Arrangements were made for the applicant to meet one Anderson Gwede of Crossborder Freight Services Beitbridge.  When applicant was at Beitbridge Anderson supplied him with a vodafone line which he was going to use whilst in South Africa to contact him.

          While at the border his vehicle went through a scanning machine which detected the cartons of cigarettes leading to the arrest of the applicant.  The cartons contained a total of 75 000 x 20 packets which were valued at $2.2 billion dollars.  All this is common cause.

          The foregoing reveals that the crime was carefully planned.  It also exhibits the applicant's criminal resolve.  He went as far as offloading a load of 24 tonnes in order to conceal the cartons of cigarettes.

          The crime of smuggling is serious and prevalent.  Incasu the crime was fortuitously discovered but the potential prejudice to the fiscus was enormous.

          Although the appellant did not benefit from the crime the trial magistrate still held the view that the crime was still serious.  The court observed the then offence was well organised and pre-planned which in the court's view aggravated the offence.
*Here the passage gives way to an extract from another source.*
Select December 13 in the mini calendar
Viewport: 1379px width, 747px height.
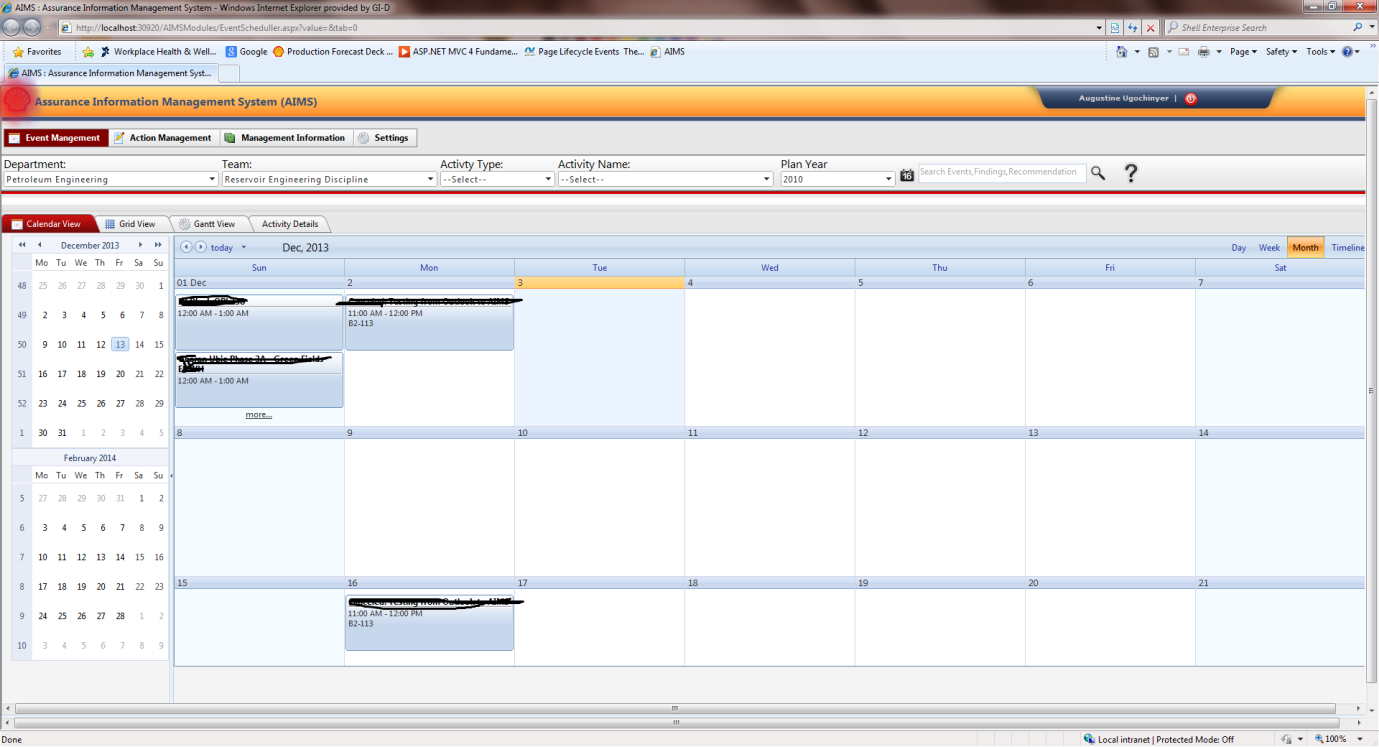pos(120,345)
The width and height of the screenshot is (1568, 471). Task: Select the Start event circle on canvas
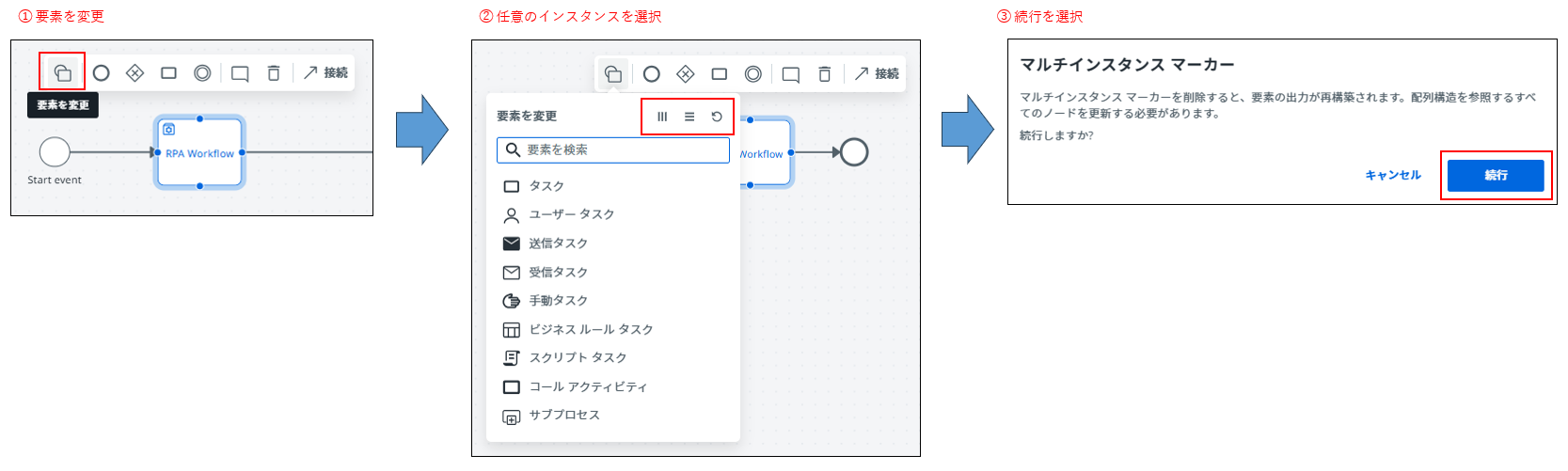pyautogui.click(x=55, y=151)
The court also observed that the appellant's share was going to be R150 000 which translated $43 500 000 which was a lot of money at that time.  It was the court's further observation that the appellant had been employed for 3 years, hence what he did was actuated by greed rather than need.

          The learned magistrate was alive to the fact that the act provided for a penalty of both imprisonment for a period not exceeding 7 years and a fine.  Further, the learned magistrate was alive to the fact that terms of imprisonment should be reserved for bad cases but arrived at a finding that this case was also a bad one as it involved careful planning by a group of people.  The value of the property was also substantial.  In the result the court felt that a fine was not an appropriate form of punishment in the circumstances and so was community service due to the gravity of the offence.  The court stated that these other forms of punishment would send a wrong message to members of the public.

          The trial magistrate also carefully took into account the plea of guilty.  He said due to the gravity of the offence he would start with a sentence of 5 years imprisonment but because the appellant pleaded guilty and cooperated the court then decided to reduce the sentence to 3 years imprisonment with one year's imprisonment being suspended on the customary conditions of future good behaviour.

          It seems to me that the learned trial magistrate's approach to sentence is unassailable.  In my view he exercised his judicial discretion properly.  In fact no misdirection by the trial court was alleged by the appellant.  The appeal courts have repeatedly emphasised that unless there is a misdirection by the trial court an appeal court cannot interfere with the discretion of a trial court exercised properly just because it feels it would have imposed a somewhat different sentence if it had been sitting as the trial court.

          The trial magistrate imposed a sentence which is within the penalty stipulated in terms of section 206(2)(d) of the Customs and Excise Act [Chapter 23:02].

          In the light of the foregoing it seems to me that there are no prospects of success on appeal in this matter.  I would therefore dismiss the application for leave to appeal.

 

 

 

 

 

 

 

 

Byron Venturas & Partners, applicant's legal practitioners.

Attorney-General's Office,respondent's legal practitioners.